## ACTIVITY
Please transcribe the entries exactly and omit the images they contain.

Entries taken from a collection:
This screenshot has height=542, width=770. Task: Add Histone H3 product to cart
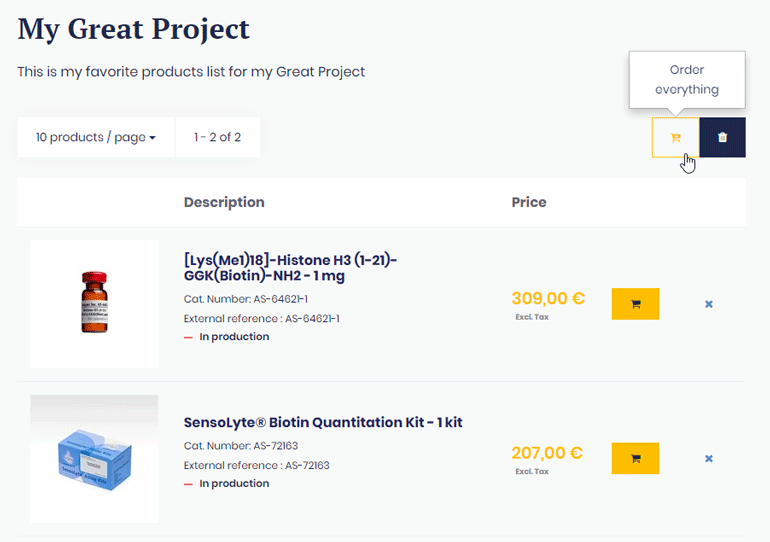635,303
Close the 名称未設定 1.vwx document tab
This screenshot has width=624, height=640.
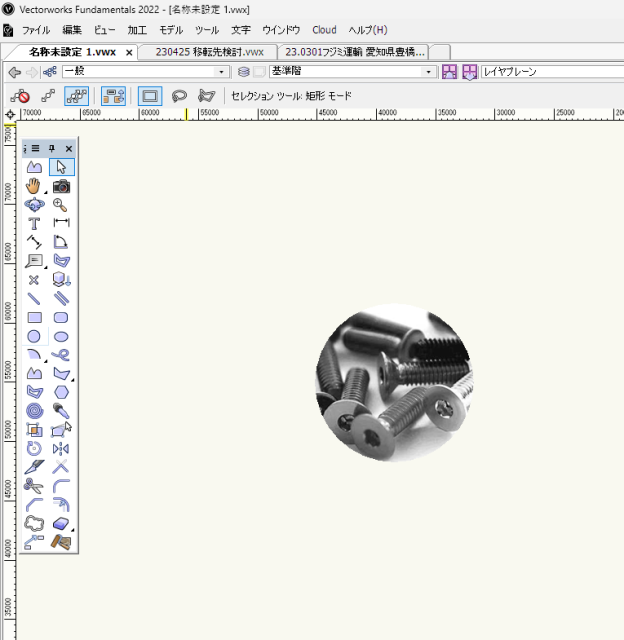pyautogui.click(x=129, y=52)
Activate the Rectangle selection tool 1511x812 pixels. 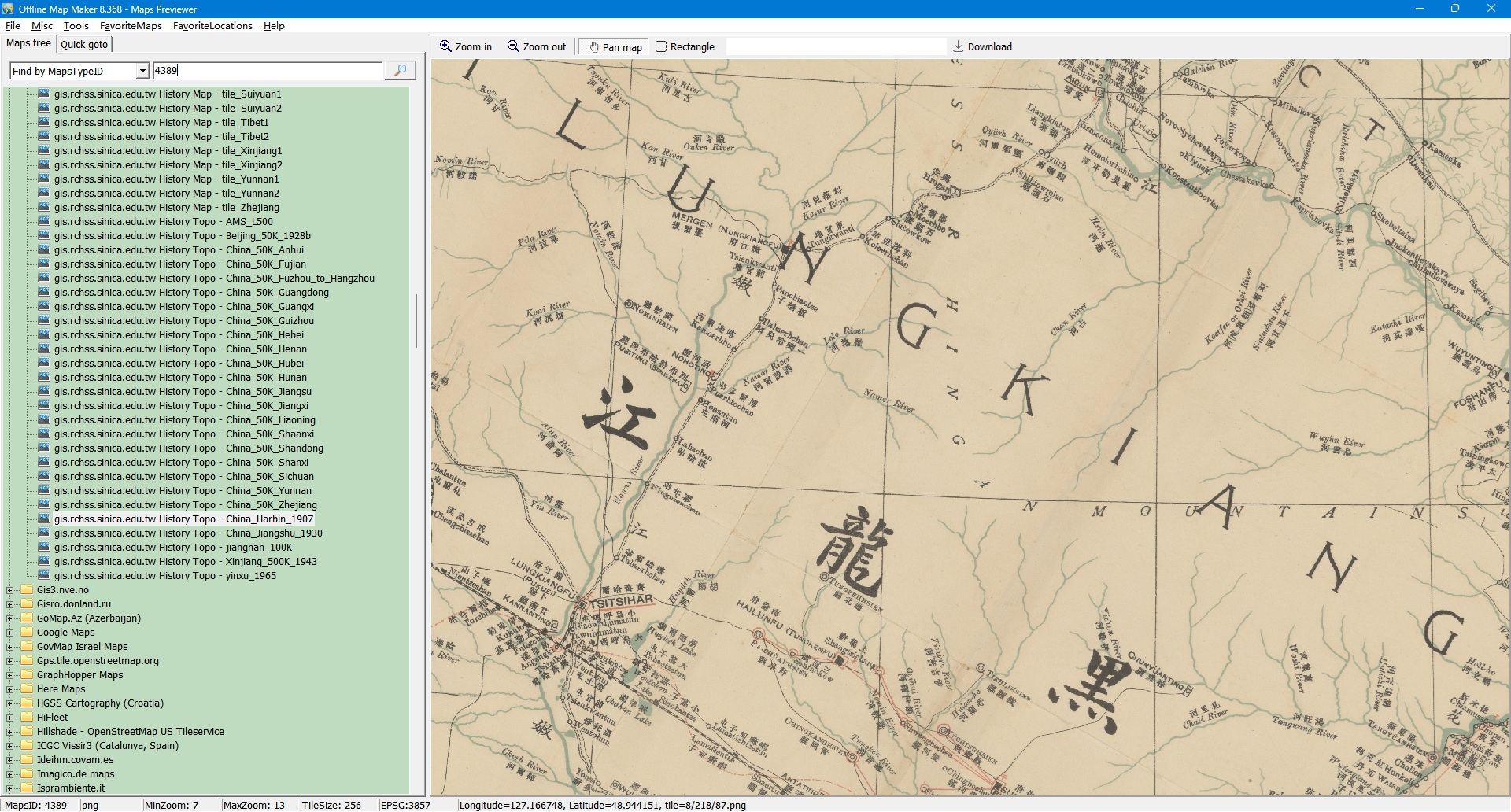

## ANSWER BOX
This screenshot has height=542, width=770. Task: Add Histone H3 product to cart
635,303
Close the 名称未設定 1.vwx document tab
This screenshot has width=624, height=640.
pyautogui.click(x=129, y=52)
Activate the Rectangle selection tool 1511x812 pixels. 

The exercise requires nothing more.